I’m interested in undercurrents of art and cultural developments, in longer historical timelines as can be drawn when looking at and trying to understand our times. But I also feel strongly that each exhibition should convey the adventure of a new start, in the way that artists all over the world are always facing the challenge of making a new beginning in their work… That’s why I basically think that for making an exhibition any source of inspiration or theme is valid. The question is more where a theme or source takes you (this goes for both curator and artist). The challenge, in the making, is how to find a balance between experience and innocence.

But, getting back to your question, my own inspiration sources come from my life, from the work of artists, and, during the last ten years, from a growing interest in historical art, and the question of how this can be connected to today’s art.

LP:  You started at the Magasin Centre National d’Art Contemporain3, at Grenoble in the early 90s amidst a quieter, and as you mentioned in a previous talk, less defined circumstances concerning the curator’s position. What were the aspects (encounters, models, attitudes, visions, aims, etc) that you found relevant at that early point of your career?

MK: Well, the profile of the curator upheld by the École du Magasin in 1990 was quite contrary to that of today’s independent curators who see themselves as cultural producers.

It was linked to the profile of a museum ‘conservateur’,4 who is at the service of artworks. As students we were, more or less, supposed to serve artists. The way in which one could do the job, was possibly more open and less developed than today. For me this was confusing.

## Goals
1. In the interview excerpt, what is described as the challenge in making an exhibition?
2. Retype the interview excerpt starting at "But, getting back" and ending at "to today’s art.".

## Excerpted data
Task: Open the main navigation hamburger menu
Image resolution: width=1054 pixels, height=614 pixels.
* * *
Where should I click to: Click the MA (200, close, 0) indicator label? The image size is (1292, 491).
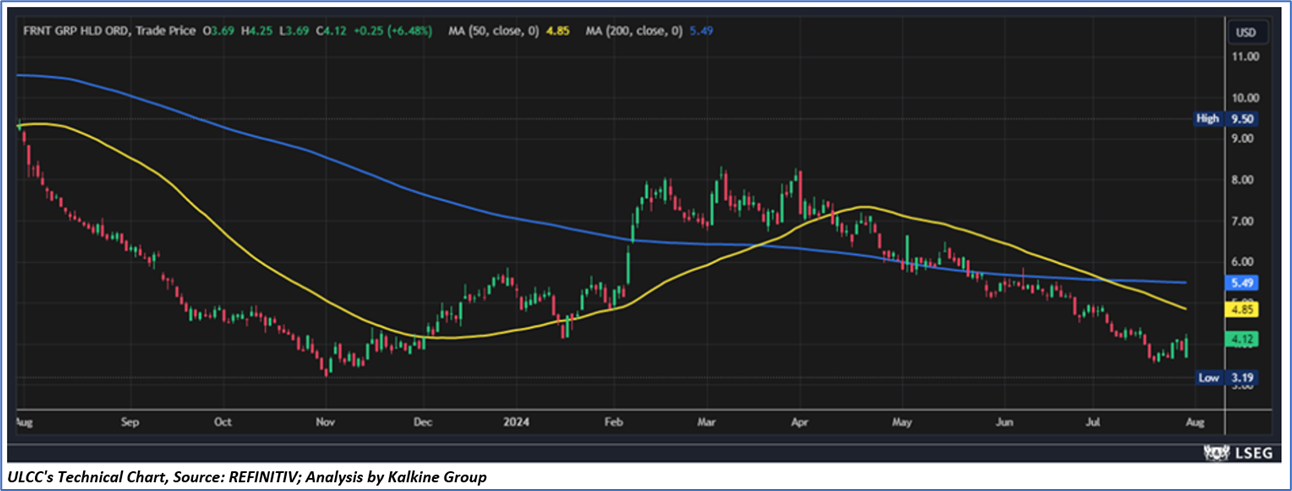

## Completed exercise
1. Finding a balance between experience and innocence.

2.
But, getting back to your question, my own inspiration sources come from my life, from the work of artists, and, during the last ten years, from a growing interest in historical art, and the question of how this can be connected to today’s art.